◆ WORK INSTRUCTIONS
Each entry needs to be reproduced verbatim.

[Data excerpts]

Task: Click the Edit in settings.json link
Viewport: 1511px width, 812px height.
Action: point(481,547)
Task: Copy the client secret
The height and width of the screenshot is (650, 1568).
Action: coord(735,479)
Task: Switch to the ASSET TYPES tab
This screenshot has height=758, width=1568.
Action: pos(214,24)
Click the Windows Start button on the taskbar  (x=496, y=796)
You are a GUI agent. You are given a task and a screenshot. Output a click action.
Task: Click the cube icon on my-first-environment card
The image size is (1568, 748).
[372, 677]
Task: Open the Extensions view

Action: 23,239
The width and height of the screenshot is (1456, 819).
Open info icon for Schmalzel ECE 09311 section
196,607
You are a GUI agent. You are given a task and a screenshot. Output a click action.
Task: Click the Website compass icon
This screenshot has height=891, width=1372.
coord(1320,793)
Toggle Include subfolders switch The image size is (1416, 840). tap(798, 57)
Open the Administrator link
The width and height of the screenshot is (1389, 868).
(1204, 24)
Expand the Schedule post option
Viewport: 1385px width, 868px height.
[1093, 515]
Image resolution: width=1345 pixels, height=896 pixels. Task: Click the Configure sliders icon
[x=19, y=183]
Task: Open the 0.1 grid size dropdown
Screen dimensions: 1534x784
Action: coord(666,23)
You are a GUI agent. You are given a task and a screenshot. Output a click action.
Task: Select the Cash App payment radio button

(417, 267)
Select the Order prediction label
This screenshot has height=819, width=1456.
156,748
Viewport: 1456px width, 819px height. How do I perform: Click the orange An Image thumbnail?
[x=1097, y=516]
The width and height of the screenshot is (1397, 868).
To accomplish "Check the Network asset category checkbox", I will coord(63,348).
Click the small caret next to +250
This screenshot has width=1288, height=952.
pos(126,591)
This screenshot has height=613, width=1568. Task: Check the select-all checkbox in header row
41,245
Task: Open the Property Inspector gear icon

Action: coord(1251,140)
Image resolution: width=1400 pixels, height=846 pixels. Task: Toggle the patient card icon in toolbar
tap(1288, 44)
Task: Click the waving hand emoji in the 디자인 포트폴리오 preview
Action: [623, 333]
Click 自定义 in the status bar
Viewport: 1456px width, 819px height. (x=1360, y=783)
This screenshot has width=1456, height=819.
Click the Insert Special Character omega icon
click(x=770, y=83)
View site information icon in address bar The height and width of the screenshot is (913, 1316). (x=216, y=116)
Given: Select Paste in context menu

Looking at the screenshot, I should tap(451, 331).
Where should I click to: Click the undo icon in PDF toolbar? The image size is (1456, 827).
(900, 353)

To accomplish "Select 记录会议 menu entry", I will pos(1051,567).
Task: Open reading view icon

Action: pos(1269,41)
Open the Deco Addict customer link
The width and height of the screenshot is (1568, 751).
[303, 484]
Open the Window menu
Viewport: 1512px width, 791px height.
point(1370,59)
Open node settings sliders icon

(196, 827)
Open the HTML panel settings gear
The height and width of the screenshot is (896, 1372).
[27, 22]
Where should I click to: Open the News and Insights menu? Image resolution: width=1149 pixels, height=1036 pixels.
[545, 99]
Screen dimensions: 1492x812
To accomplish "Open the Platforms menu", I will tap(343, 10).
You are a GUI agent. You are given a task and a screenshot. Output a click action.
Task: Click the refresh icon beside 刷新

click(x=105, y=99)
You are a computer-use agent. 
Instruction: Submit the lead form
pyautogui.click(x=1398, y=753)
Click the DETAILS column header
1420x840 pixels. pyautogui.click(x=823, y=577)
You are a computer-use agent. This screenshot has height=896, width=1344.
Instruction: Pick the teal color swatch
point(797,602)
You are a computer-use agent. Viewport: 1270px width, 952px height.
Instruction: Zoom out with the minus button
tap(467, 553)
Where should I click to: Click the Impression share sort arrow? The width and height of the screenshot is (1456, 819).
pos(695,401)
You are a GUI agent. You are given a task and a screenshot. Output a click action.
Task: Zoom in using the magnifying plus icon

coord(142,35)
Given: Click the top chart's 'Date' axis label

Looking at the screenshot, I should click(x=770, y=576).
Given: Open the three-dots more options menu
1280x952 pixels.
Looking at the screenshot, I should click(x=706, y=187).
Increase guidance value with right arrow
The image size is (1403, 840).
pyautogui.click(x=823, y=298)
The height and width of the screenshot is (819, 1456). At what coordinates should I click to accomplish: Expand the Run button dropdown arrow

◆ RESULT OF THE TASK
Task: Click the Edit in settings.json link
Viewport: 1511px width, 812px height.
Action: point(481,547)
Task: Copy the client secret
The height and width of the screenshot is (650, 1568).
Action: coord(735,479)
Task: Switch to the ASSET TYPES tab
This screenshot has height=758, width=1568.
Action: pos(214,24)
Click the Windows Start button on the taskbar  (x=496, y=796)
You are a GUI agent. You are given a task and a screenshot. Output a click action.
Task: Click the cube icon on my-first-environment card
The image size is (1568, 748).
[372, 677]
Task: Open the Extensions view

Action: 23,239
The width and height of the screenshot is (1456, 819).
Open info icon for Schmalzel ECE 09311 section
196,607
You are a GUI agent. You are given a task and a screenshot. Output a click action.
Task: Click the Website compass icon
This screenshot has height=891, width=1372.
coord(1320,793)
Toggle Include subfolders switch The image size is (1416, 840). tap(798, 57)
Open the Administrator link
The width and height of the screenshot is (1389, 868).
(1204, 24)
Expand the Schedule post option
Viewport: 1385px width, 868px height.
[1093, 515]
Image resolution: width=1345 pixels, height=896 pixels. Task: Click the Configure sliders icon
[x=19, y=183]
Task: Open the 0.1 grid size dropdown
Screen dimensions: 1534x784
Action: coord(666,23)
You are a GUI agent. You are given a task and a screenshot. Output a click action.
Task: Select the Cash App payment radio button

(417, 267)
Select the Order prediction label
This screenshot has height=819, width=1456.
156,748
Viewport: 1456px width, 819px height. How do I perform: Click the orange An Image thumbnail?
[x=1097, y=516]
The width and height of the screenshot is (1397, 868).
To accomplish "Check the Network asset category checkbox", I will coord(63,348).
Click the small caret next to +250
This screenshot has width=1288, height=952.
pos(126,591)
This screenshot has height=613, width=1568. Task: Check the select-all checkbox in header row
41,245
Task: Open the Property Inspector gear icon

Action: coord(1251,140)
Image resolution: width=1400 pixels, height=846 pixels. Task: Toggle the patient card icon in toolbar
tap(1288, 44)
Task: Click the waving hand emoji in the 디자인 포트폴리오 preview
Action: [623, 333]
Click 自定义 in the status bar
Viewport: 1456px width, 819px height. (x=1360, y=783)
This screenshot has width=1456, height=819.
Click the Insert Special Character omega icon
click(x=770, y=83)
View site information icon in address bar The height and width of the screenshot is (913, 1316). (x=216, y=116)
Given: Select Paste in context menu

Looking at the screenshot, I should tap(451, 331).
Where should I click to: Click the undo icon in PDF toolbar? The image size is (1456, 827).
(900, 353)

To accomplish "Select 记录会议 menu entry", I will pos(1051,567).
Task: Open reading view icon

Action: pos(1269,41)
Open the Deco Addict customer link
The width and height of the screenshot is (1568, 751).
[303, 484]
Open the Window menu
Viewport: 1512px width, 791px height.
point(1370,59)
Open node settings sliders icon

(196, 827)
Open the HTML panel settings gear
The height and width of the screenshot is (896, 1372).
[27, 22]
Where should I click to: Open the News and Insights menu? Image resolution: width=1149 pixels, height=1036 pixels.
[545, 99]
Screen dimensions: 1492x812
To accomplish "Open the Platforms menu", I will tap(343, 10).
You are a GUI agent. You are given a task and a screenshot. Output a click action.
Task: Click the refresh icon beside 刷新

click(x=105, y=99)
You are a computer-use agent. 
Instruction: Submit the lead form
pyautogui.click(x=1398, y=753)
Click the DETAILS column header
1420x840 pixels. pyautogui.click(x=823, y=577)
You are a computer-use agent. This screenshot has height=896, width=1344.
Instruction: Pick the teal color swatch
point(797,602)
You are a computer-use agent. Viewport: 1270px width, 952px height.
Instruction: Zoom out with the minus button
tap(467, 553)
Where should I click to: Click the Impression share sort arrow? The width and height of the screenshot is (1456, 819).
pos(695,401)
You are a GUI agent. You are given a task and a screenshot. Output a click action.
Task: Zoom in using the magnifying plus icon

coord(142,35)
Given: Click the top chart's 'Date' axis label

Looking at the screenshot, I should click(x=770, y=576).
Given: Open the three-dots more options menu
1280x952 pixels.
Looking at the screenshot, I should click(x=706, y=187).
Increase guidance value with right arrow
The image size is (1403, 840).
pyautogui.click(x=823, y=298)
The height and width of the screenshot is (819, 1456). At what coordinates should I click to accomplish: Expand the Run button dropdown arrow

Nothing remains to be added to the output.